International Monetary Fund Managing Director Christine Lagarde called on Claremont McKenna College’s class of 2018 to turn “adversity into advantage” and immediately work to address the world’s most difficult challenges.
Speaking at the College’s 71st Commencement ceremony at Pritzlaff Field, Lagarde challenged the graduates to make an impact that will be seen by students who will soon follow them. “Ten years from now, when the class of 2028 stands here and prepares to graduate, what will you have done to help them?” she asked.
Lagarde, the first woman to head the IMF, is credited with helping to stabilize the world financial system after the 2008 recession. “A lot was done over the past decade," she said. “A great depression was prevented. More resilient economies and safer financial systems were built. And because of this work, you, the class of 2018, have more freedom to chart your own course.”
Lagarde said that to graduate today, in a time of relative prosperity, “is an extraordinary gift. But it does come with strings attached.” She quoted “Harry Potter” author J.K. Rowling, telling the students “you have a moral responsibility when you’ve been given far more than you need, to do wise things with it and give intelligently.”
Claremont McKenna College President Hiram E. Chodosh asked the class to think of their own triumphs during college, and to think about how they can use the “confidence and courage” they have developed to “keep earning your way with hard work, preparation, and a commitment to excellence, to keep reflecting on the deep learning and inspiration you draw from it, in all you set out to do in the future.”
Isabel Lilles ’18, the elected class speaker, compared her CMC experience of the past four years to the narrative of campus tours that highlight the close relationships among students, and among students and faculty, at CMC.
During her visit to CMC when she was in high school, Lilles said she and her mother sat in their rental car after the tour, silent for a moment. They turned to face each other, and Isabel said “Mom, this is it.”
Lilles said her intuition on the CMC tour that she had found the right place was validated when she enrolled. Lilles recalled to her classmates speaking with Jennifer Taw, associate professor of government, “about the use of drones in Yemen, the secrets to baking the perfect chocolate chip cookie, and how to succeed as a woman in a male-dominated field, all in the same conversation.”
Lilles said her anxiety about speaking before a group was so high that she hyperventilated in Taw’s class. Taw suggested she leave the classroom to collect herself, and advised her on how to face audiences. “I’m certain that without her I would not be speaking in front of you today,” she said.

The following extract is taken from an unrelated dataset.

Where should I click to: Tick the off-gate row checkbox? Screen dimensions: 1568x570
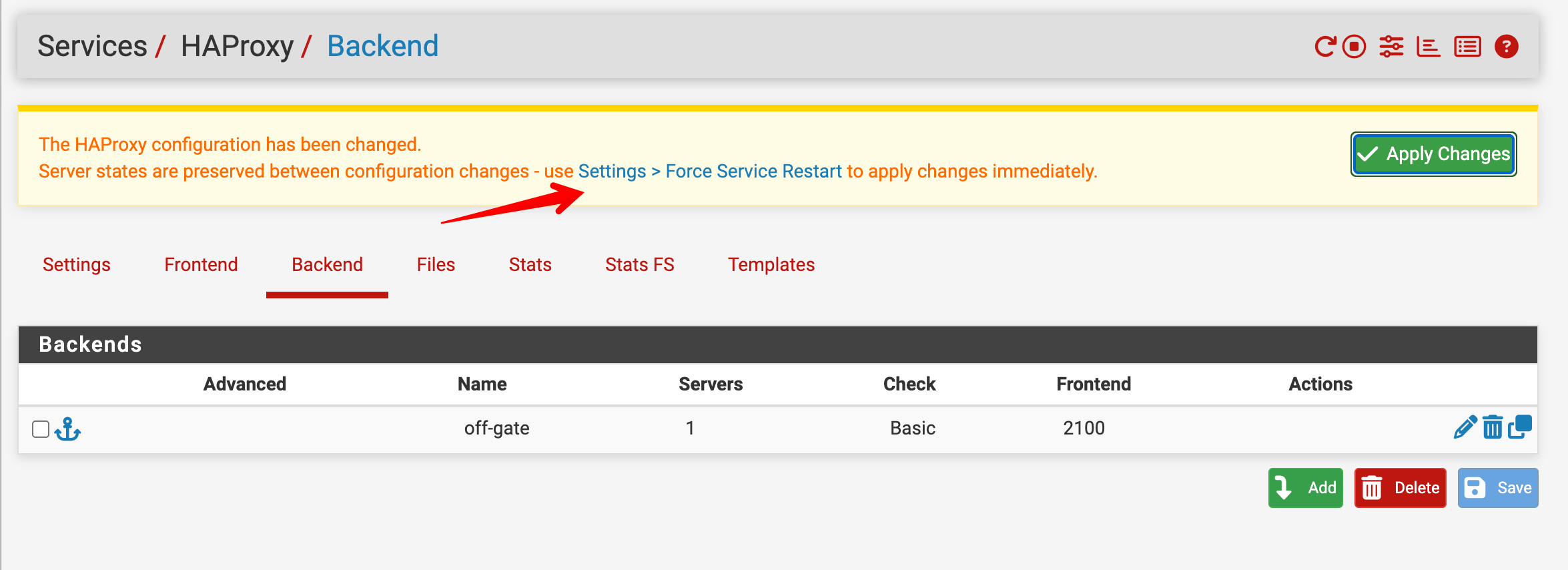click(41, 429)
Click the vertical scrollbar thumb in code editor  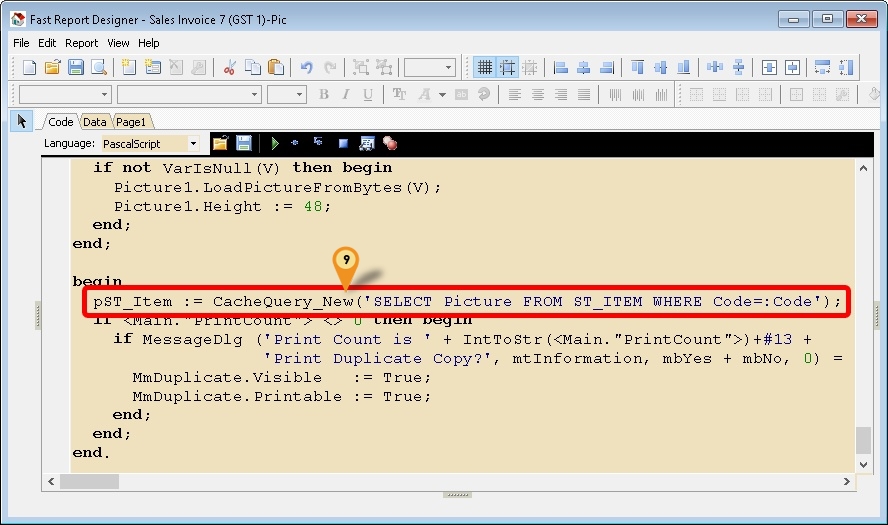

Lilles said that just as she felt on her CMC visit that “this is it,” commencement should inspire the same feeling of certainty in her classmates. “Class of 2018. This is it," she said. “This is the end and the beginning. This moment is both fleeting and infinite. Take in every second. This is it.”
Several members of the class made personal sacrifices to either attend – or forego – the ceremony. Two stars of the women’s softball team, Anna Gurr ’18 and class valedictorian Briana Halle ’18, missed an NCAA playoff game to be at commencement.
Four seniors travelling with their teams to NCAA playoffs missed commencement. Carly Roleder ’18 chose to play in the NCAA regional softball tournament in McMinnville, Oregon. Lauren Clubb ’18, Katherine Hill ’18, and Evan Murphy ’18, also missed commencement for the NCAA women’s lacrosse playoff in Colorado Springs.
President Chodosh conducted special virtual commencements for the four travelling athletes. From their hotel rooms, they joined President Chodosh, in Claremont, by video conference Friday night. President Chodosh conferred their degrees while their coaches subbed as commencement speakers.
Margaret Loncki ’18 took a redeye flight from Florida on Friday, immediately after the women’s golf team won the national championship and Loncki won the individual national title.
Moments before commencement, Lindsay Brown ’18, defeated her Pomona-Pitzer opponent in the NCAA women's tennis regional, which was played at CMC. Brown was able to throw her gown over her tennis uniform and run to the ceremony, catching up to the class just as they entered the commencement tent.
Bachelor of Arts degrees were conferred on 294 graduates (21 members of the class of ’18 received their degrees in August and December), with 10 BA graduates also receiving MA degrees. Seven graduated with MA degrees.
Lagarde was awarded an honorary Doctor of Laws degree.
Chaplain of the U.S. House of Representatives Father Patrick J. “Pat” Conroy ’72 delivered the invocation and also received the College’s Distinguished Public Service Award.